-------- Materials provided

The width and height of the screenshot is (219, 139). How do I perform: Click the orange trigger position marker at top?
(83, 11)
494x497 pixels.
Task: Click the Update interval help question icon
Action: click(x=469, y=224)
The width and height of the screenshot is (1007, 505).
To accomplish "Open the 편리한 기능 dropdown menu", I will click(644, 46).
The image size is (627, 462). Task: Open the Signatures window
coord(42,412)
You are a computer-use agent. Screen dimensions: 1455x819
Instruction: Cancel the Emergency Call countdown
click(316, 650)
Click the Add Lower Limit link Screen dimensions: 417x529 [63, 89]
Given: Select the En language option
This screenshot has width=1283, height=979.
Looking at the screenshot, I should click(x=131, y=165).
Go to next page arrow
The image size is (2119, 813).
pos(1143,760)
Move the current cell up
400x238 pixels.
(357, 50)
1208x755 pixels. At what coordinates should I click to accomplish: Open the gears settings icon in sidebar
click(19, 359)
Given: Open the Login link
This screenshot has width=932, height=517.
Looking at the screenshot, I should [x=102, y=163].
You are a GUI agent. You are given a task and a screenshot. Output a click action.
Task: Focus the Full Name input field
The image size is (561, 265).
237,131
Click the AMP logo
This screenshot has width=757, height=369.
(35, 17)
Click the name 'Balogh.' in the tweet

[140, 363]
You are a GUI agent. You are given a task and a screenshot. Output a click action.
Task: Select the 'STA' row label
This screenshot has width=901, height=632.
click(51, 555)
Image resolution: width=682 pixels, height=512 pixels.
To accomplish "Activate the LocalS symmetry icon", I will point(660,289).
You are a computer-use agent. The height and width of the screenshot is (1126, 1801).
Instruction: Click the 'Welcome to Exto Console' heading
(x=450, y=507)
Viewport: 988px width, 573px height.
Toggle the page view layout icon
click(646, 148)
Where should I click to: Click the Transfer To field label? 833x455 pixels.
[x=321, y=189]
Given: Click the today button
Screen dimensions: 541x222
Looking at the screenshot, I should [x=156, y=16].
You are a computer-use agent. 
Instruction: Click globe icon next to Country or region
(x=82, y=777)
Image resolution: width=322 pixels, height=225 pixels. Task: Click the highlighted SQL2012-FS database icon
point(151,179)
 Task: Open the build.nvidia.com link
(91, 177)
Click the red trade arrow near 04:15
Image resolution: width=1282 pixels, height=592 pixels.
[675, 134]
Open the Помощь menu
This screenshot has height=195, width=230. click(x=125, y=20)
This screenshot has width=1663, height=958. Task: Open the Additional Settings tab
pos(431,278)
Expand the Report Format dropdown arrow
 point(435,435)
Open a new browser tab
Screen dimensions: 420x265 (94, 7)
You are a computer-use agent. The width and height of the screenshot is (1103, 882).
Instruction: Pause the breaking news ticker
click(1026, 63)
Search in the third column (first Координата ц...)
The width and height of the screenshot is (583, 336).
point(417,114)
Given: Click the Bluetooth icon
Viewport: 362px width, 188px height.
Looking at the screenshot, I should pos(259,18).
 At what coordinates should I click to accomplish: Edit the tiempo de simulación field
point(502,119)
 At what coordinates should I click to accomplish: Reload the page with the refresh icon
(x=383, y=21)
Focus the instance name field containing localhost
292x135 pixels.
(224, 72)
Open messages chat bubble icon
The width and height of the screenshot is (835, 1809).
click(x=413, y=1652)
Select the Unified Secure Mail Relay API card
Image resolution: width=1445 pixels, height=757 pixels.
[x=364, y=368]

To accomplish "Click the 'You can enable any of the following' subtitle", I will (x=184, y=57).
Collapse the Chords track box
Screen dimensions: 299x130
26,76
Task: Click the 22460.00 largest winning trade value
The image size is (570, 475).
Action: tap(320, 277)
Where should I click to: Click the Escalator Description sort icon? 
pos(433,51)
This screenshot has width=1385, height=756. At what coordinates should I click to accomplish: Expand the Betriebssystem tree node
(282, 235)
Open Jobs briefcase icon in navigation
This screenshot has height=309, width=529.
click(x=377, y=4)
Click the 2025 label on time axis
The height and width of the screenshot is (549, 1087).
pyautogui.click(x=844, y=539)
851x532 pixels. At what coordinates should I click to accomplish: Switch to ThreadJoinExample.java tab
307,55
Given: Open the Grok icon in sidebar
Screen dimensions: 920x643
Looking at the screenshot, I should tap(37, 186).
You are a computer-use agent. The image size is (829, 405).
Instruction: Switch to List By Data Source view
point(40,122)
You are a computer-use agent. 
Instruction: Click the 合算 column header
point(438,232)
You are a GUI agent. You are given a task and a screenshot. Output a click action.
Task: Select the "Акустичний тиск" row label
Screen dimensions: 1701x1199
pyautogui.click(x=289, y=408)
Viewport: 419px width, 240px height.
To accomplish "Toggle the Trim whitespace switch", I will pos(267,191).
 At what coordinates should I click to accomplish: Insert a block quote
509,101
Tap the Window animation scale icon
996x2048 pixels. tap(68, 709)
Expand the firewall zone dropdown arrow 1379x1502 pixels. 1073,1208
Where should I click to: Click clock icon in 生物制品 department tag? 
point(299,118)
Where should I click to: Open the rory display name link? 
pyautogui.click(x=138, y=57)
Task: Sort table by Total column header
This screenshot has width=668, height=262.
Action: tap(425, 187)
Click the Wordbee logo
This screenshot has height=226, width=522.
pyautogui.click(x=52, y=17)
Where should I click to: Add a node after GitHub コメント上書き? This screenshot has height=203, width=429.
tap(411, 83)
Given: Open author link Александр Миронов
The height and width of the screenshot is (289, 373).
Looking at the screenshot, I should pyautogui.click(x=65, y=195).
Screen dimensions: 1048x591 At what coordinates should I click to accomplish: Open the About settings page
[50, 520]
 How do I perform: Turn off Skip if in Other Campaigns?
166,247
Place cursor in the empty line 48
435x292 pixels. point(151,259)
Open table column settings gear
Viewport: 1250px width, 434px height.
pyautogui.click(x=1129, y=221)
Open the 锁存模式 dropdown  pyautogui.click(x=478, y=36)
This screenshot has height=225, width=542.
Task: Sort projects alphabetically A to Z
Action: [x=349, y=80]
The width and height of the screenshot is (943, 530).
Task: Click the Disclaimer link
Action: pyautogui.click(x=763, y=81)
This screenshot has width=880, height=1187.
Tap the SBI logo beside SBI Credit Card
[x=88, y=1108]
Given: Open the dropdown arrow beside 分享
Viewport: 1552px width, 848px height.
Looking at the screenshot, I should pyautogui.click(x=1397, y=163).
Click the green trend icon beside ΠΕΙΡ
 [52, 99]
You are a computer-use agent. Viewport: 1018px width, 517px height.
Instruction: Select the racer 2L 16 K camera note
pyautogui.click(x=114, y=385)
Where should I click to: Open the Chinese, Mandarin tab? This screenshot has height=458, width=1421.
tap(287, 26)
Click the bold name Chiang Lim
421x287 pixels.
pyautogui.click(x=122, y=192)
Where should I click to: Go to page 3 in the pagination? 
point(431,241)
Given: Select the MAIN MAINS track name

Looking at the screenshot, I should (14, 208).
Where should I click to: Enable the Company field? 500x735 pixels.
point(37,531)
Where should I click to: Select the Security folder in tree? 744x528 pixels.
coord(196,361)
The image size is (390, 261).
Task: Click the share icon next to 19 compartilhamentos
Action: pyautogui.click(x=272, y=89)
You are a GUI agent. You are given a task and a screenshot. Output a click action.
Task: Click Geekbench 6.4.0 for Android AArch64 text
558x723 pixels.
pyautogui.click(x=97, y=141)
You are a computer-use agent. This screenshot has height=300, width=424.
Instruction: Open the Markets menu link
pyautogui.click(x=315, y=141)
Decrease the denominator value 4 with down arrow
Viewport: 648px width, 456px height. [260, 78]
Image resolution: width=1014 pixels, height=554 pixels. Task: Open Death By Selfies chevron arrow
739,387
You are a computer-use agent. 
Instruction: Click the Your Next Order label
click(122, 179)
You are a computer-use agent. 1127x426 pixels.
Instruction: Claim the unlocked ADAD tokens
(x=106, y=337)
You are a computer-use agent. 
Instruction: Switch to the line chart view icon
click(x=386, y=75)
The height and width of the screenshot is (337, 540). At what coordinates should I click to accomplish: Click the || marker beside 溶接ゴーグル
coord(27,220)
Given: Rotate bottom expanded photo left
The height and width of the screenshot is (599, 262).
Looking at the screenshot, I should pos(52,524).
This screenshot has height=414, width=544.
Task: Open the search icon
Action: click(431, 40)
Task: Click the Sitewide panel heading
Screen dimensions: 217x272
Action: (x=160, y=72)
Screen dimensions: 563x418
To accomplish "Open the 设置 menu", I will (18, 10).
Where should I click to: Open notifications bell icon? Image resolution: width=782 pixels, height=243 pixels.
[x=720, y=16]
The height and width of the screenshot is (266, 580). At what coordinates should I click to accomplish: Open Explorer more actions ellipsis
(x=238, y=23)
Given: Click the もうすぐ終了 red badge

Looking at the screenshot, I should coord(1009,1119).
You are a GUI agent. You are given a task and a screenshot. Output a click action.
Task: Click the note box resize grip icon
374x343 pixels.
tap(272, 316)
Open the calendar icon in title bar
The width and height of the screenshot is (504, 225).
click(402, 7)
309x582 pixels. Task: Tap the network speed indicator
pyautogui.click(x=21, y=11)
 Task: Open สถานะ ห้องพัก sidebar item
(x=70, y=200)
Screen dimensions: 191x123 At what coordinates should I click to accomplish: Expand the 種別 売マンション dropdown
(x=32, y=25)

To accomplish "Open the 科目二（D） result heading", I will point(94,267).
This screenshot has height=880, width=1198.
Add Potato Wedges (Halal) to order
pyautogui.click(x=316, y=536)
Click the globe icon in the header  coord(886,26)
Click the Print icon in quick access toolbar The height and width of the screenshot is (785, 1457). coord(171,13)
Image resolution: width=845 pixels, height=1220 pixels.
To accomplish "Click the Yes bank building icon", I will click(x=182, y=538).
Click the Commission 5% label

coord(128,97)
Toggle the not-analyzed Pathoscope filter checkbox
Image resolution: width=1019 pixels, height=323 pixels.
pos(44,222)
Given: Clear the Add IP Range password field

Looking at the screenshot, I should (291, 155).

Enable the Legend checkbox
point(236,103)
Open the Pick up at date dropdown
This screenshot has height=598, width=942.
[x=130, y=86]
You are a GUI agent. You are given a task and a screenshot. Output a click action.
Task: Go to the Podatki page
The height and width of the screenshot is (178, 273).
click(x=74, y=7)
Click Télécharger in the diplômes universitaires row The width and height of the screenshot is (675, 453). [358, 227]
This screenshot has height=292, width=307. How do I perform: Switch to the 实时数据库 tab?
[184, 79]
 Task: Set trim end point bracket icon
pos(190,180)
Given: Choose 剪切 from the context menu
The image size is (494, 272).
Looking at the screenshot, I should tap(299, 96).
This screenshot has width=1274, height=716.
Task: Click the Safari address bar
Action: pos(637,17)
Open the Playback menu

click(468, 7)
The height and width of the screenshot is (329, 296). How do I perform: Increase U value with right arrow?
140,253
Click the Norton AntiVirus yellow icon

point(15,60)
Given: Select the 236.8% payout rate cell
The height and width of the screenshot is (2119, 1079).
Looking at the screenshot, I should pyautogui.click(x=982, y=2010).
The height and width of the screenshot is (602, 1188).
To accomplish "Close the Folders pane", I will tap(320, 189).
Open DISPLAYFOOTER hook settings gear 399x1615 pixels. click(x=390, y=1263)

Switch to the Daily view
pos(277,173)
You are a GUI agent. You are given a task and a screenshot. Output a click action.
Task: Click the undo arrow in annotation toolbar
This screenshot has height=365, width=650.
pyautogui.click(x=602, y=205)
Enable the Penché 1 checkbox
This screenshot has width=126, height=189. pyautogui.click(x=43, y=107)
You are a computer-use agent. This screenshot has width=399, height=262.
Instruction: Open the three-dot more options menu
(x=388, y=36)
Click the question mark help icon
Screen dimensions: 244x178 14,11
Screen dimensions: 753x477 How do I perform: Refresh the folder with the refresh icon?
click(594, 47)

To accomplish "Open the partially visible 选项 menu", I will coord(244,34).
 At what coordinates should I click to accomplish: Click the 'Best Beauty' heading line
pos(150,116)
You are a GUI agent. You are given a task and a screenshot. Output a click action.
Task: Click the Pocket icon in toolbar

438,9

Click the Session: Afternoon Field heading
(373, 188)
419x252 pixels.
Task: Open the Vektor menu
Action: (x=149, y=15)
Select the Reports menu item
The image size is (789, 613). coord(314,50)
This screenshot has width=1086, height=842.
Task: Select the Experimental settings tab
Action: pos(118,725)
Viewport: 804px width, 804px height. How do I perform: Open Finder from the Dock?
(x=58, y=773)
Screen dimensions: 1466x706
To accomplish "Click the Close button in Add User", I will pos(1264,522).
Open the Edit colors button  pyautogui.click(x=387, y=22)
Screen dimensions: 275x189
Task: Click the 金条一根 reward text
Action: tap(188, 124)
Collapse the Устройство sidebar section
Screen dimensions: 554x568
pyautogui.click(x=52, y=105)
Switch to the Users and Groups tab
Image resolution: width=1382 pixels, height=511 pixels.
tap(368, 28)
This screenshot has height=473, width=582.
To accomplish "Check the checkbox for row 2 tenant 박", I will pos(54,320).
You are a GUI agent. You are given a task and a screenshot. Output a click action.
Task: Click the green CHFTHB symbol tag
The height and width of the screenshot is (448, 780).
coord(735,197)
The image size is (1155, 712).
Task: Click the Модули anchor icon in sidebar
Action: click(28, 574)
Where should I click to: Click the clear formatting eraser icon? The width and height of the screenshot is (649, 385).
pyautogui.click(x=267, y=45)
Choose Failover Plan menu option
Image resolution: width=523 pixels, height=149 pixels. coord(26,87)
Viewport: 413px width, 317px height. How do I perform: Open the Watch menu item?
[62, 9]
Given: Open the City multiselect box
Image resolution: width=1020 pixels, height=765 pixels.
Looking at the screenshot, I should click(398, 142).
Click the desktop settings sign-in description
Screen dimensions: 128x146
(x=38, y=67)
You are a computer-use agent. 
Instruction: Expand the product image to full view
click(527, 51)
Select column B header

----------------

▶ **Description of the task**:
In the listing above, find the line with "The image size is (570, 475)." and the line with "Open Jobs briefcase icon in navigation", then reproduce both and every line between them exactly.

▶ **The answer**:
The image size is (570, 475).
Action: tap(320, 277)
Where should I click to: Click the Escalator Description sort icon? 
pos(433,51)
This screenshot has width=1385, height=756. At what coordinates should I click to accomplish: Expand the Betriebssystem tree node
(282, 235)
Open Jobs briefcase icon in navigation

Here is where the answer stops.